§ SOAL: Tentukan apakah tiap pernyataan berikut sesuai dengan kutipan teks, lalu jawab ya atau tidak beserta kata-kata penentu dari teks yang dikutip tanpa diubah. (a) Penulis dan istrinya menjenguk Prof Toho Cholik Mutohir pada Senin, 9 Oktober 2017. (b) Ruang kerja penulis dan ruang Prof Toho di Pascasarjana Unesa dipisahkan oleh dinding kaca yang penuh. (c) Pada hari Jumat, 6 Oktober, kursi-kursi disingkirkan ke ruang kerja penulis.

§ KUTIPAN TEKS:
━━━━
Selasa, 10 Oktober 2017

Prof. Djoko Santoso, dr., Sp.PD-KGH., Ph.D., FINASIM



Senin, 9 Oktober 2017 saya bersama isteri mengunjungi Prof Toho Cholik Mutohir yang sedang sakit di Graha Amerta dr. Sutomo.  Beliau senior, sahabat dan sekaligus tetangga.  Kebetulan di Pascasarjana Unesa kami ditempatkan dalam satu ruang kerja dan hanya disekat dengan dinding kaca yang tidak penuh.  Jadi begitu masuk ruang kerja saya pasti melihat ruang beliau.  Jum’at tanggal 6 Oktober, sewaktu masuk ke ruang kerja saya kaget, karena di ruang beliau ada tikar tebal yang tergelar dan kursi-kursi disingkirkan ke ruang kerja saya.  Pasti ada apa-apa ini, begitu simpulan saya.
━━━━
§ ISI DATA:
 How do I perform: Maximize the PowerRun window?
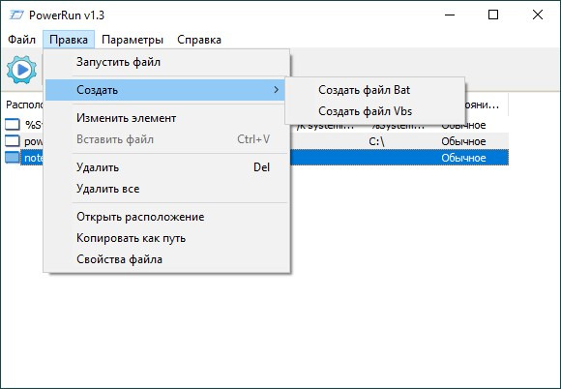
━━━━
§ JAWABAN:
(a) Ya: "Senin, 9 Oktober 2017 saya bersama isteri mengunjungi Prof Toho Cholik Mutohir yang sedang sakit di Graha Amerta dr. Sutomo."
(b) Tidak: "hanya disekat dengan dinding kaca yang tidak penuh."
(c) Ya: "Jum’at tanggal 6 Oktober, sewaktu masuk ke ruang kerja saya kaget, karena di ruang beliau ada tikar tebal yang tergelar dan kursi-kursi disingkirkan ke ruang kerja saya."